What you should do:
Exactly and only the lines from the line holding "Where should I click to: Click" to the end of the records should be reproduced. Leave pictures out.

Data for the task:
+---+
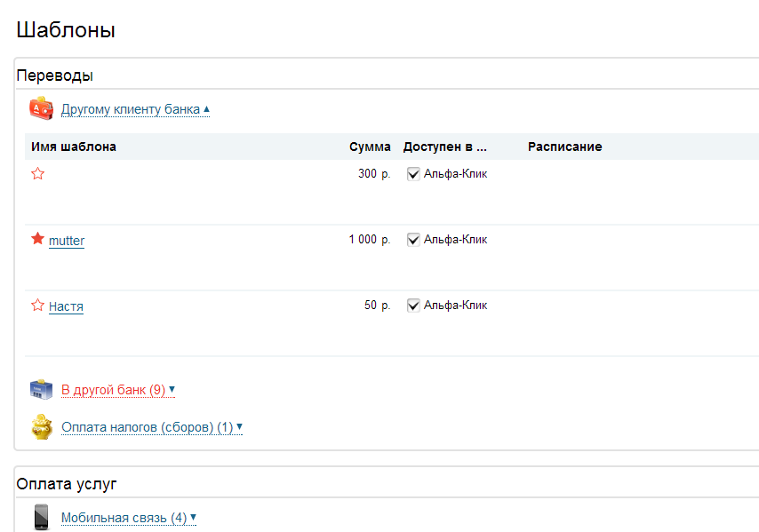Click the mobile phone icon
Image resolution: width=759 pixels, height=532 pixels.
[x=42, y=517]
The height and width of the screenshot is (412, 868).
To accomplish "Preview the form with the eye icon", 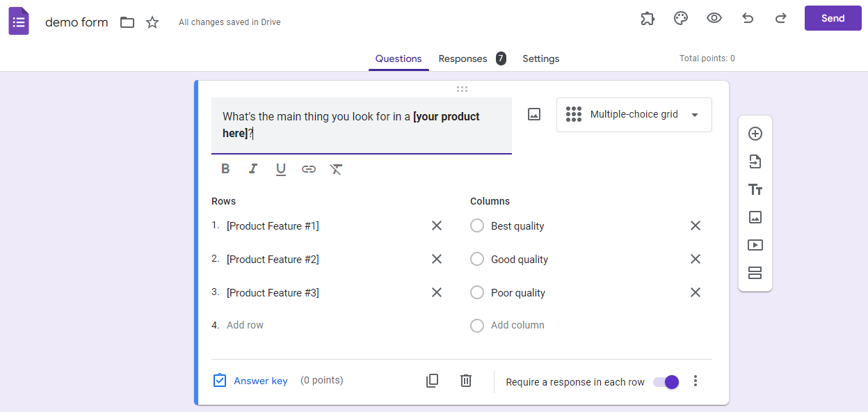I will point(714,18).
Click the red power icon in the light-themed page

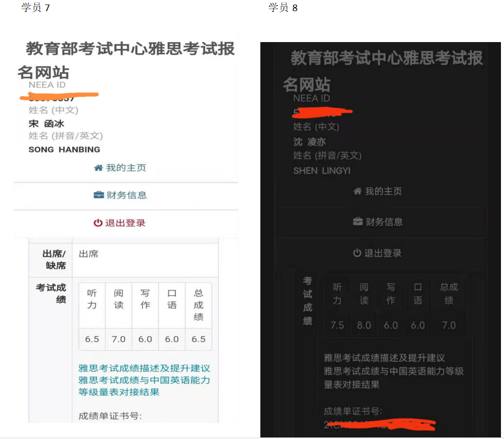point(98,223)
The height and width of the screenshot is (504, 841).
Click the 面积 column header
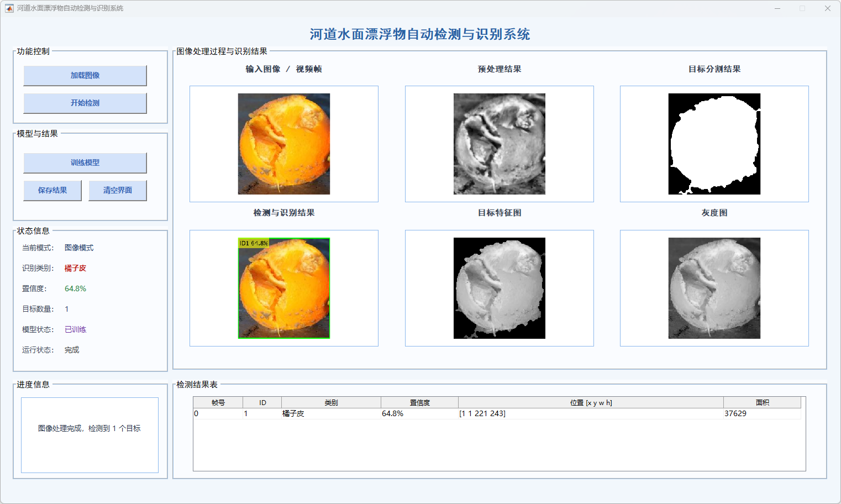(x=762, y=402)
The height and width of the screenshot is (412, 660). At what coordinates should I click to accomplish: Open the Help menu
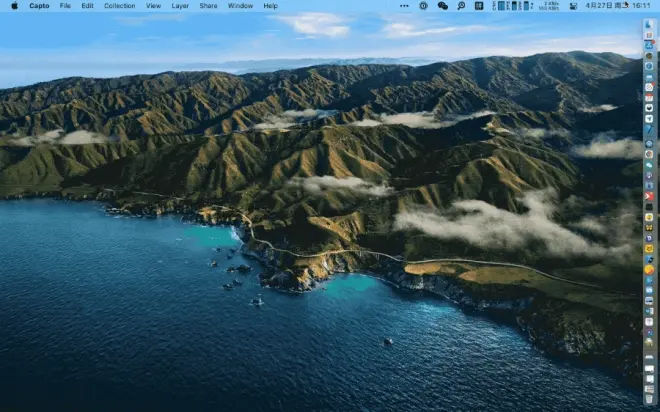[270, 6]
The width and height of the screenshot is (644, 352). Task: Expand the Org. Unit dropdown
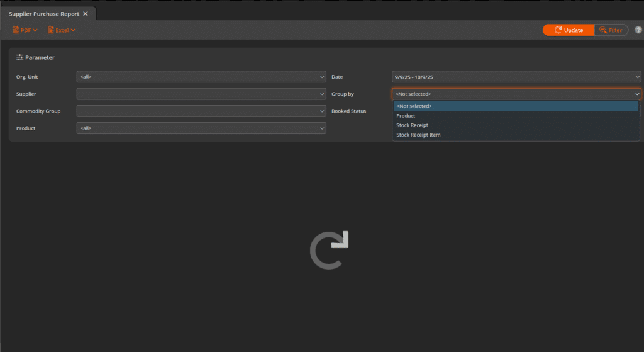point(201,77)
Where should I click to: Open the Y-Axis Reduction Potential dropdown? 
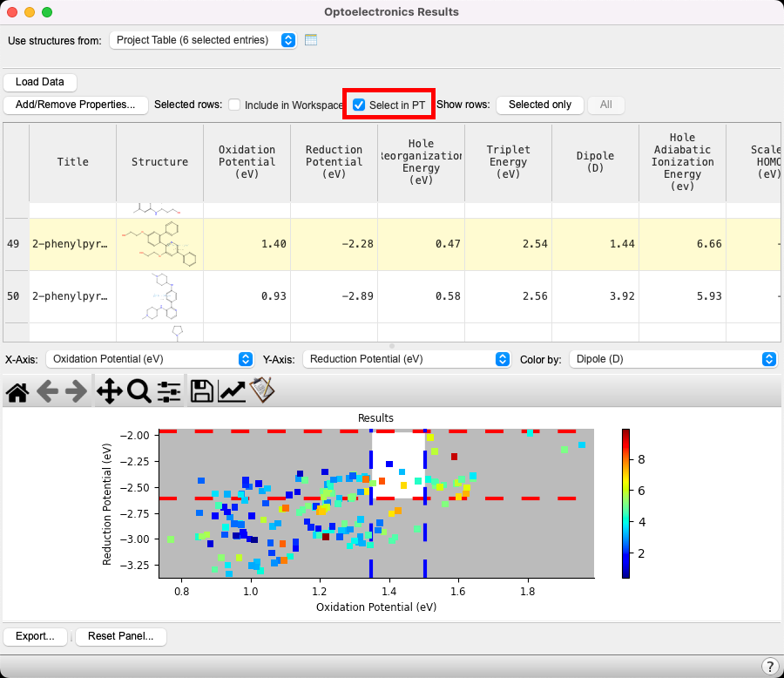coord(407,359)
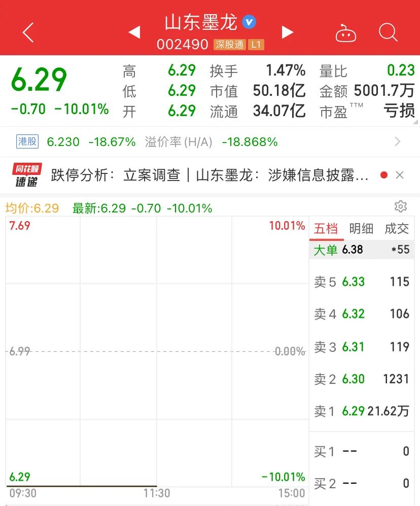
Task: Switch to the 成交 transactions tab
Action: [397, 229]
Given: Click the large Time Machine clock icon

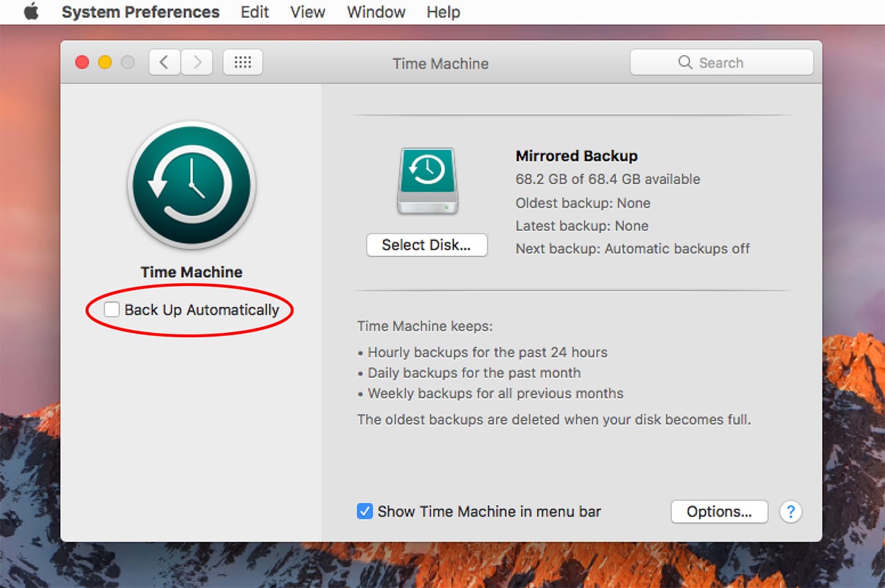Looking at the screenshot, I should [x=192, y=185].
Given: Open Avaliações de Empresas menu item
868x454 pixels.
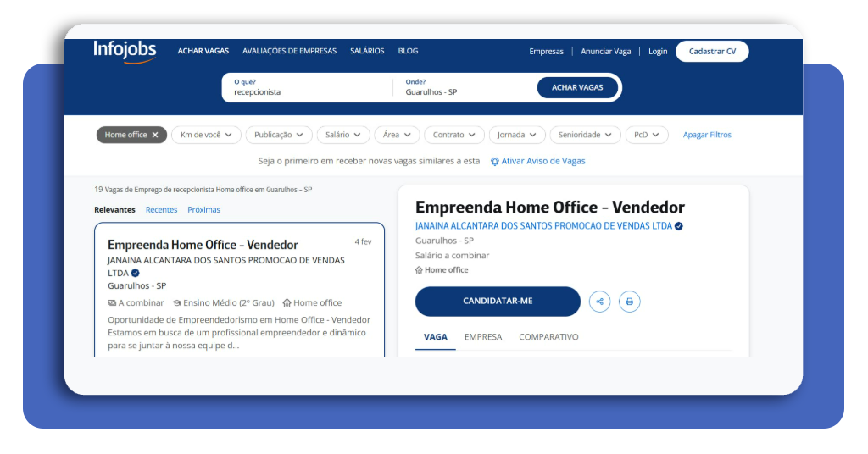Looking at the screenshot, I should 289,51.
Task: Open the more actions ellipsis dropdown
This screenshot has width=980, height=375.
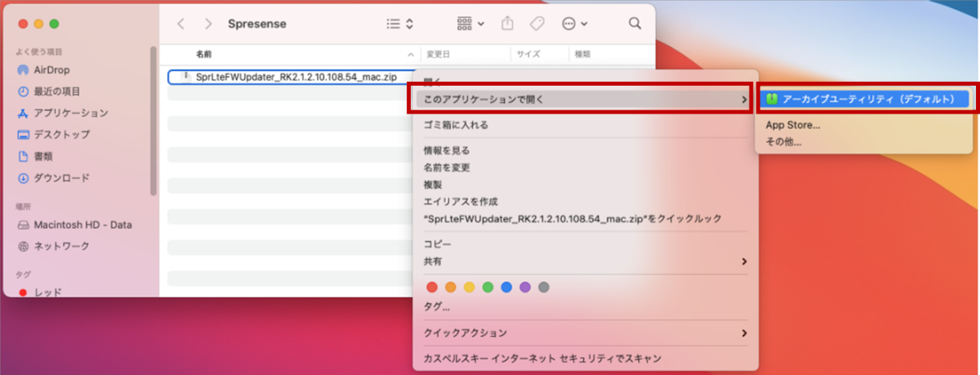Action: (575, 24)
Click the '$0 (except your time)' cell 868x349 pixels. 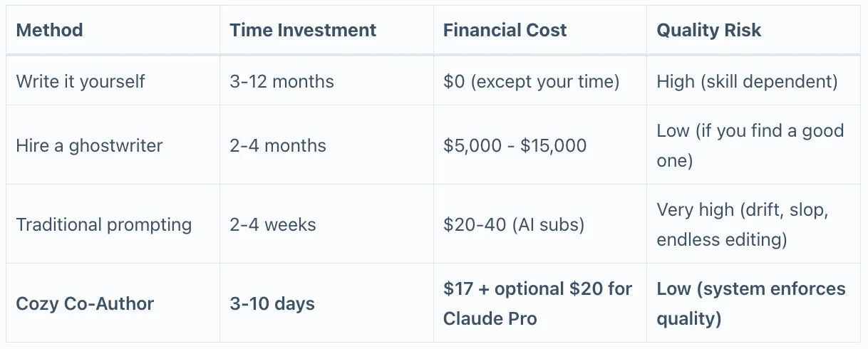click(540, 80)
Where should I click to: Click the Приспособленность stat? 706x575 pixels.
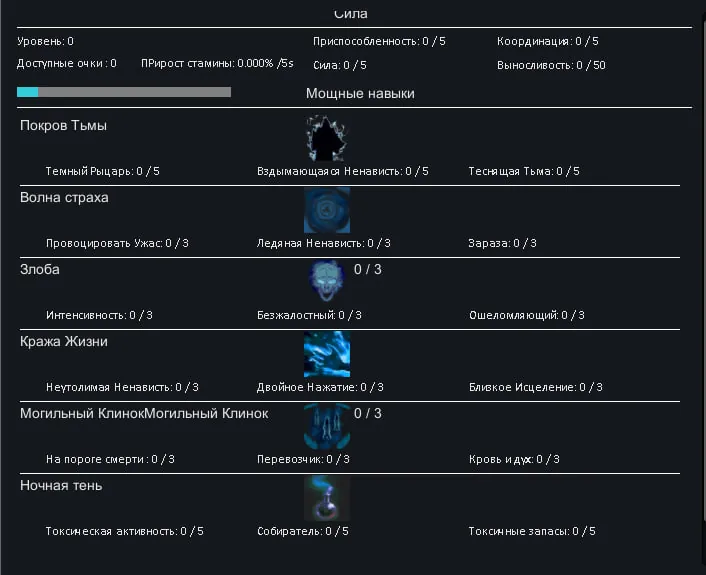(379, 41)
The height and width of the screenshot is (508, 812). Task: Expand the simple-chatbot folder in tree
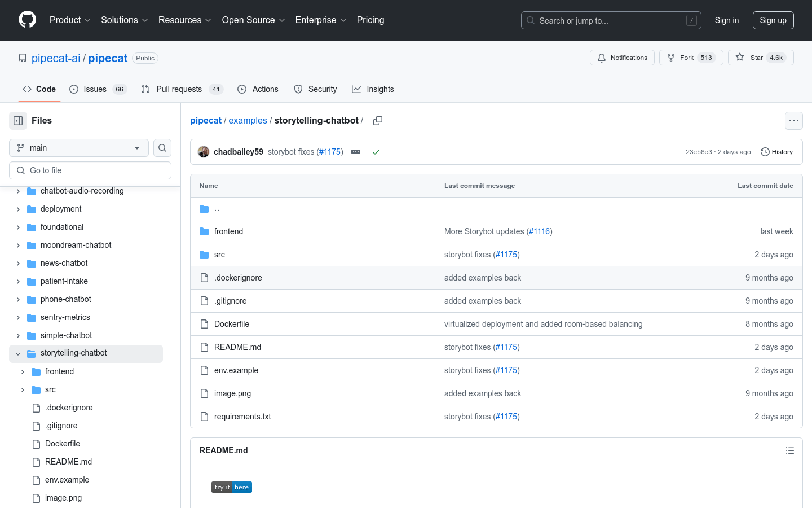18,336
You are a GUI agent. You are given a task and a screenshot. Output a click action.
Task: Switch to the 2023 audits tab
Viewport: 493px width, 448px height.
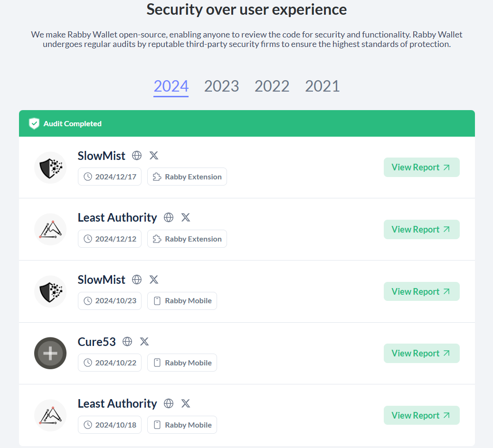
+---+
Problem solution:
Where should I click to: Click the Приспособленность stat? 706x575 pixels.
(379, 41)
The height and width of the screenshot is (508, 812). Task: Expand the simple-chatbot folder in tree
18,336
You are a GUI agent. You are given a task and a screenshot. Output a click action.
Task: Switch to the 2023 audits tab
Viewport: 493px width, 448px height.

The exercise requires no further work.